Higher-level "Experiments"
Load tests
The LoadTest experiment creates a series of Runs with different levels of concurrency, and offers additional visualizations to help you explore how latency and total throughput vary by volume of usage. This is particularly useful for evaluating the optimal configurations for your self-hosted deployments on services like Amazon SageMaker AI.

Check out the Load testing example notebook on GitHub for a worked example.
Latency Heatmap
The LatencyHeatmap experiment attempts to automatically build a set of input prompts and output length limits to quantify how performance varies as a function of input (prompt) length and output (generation) length.

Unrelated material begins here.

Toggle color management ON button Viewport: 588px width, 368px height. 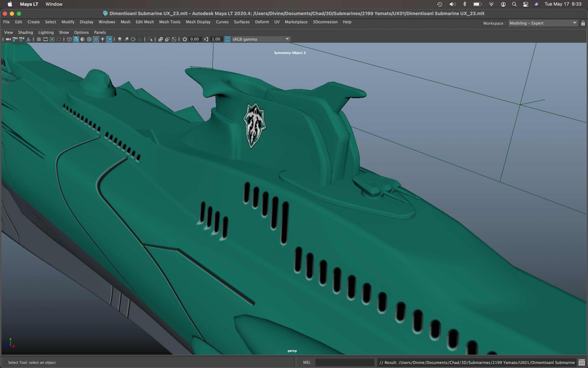227,39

In practice it's difficult to exactly control either input lengths (because different LLM's tokenizers may not be publicly available) or output lengths (because even if you set a high max_len and try to engineer your prompt to promote long answers, the LLM may choose to terminate early)... So it may be challenging to sample the exact target input & output lengths you target but you should be able to get close.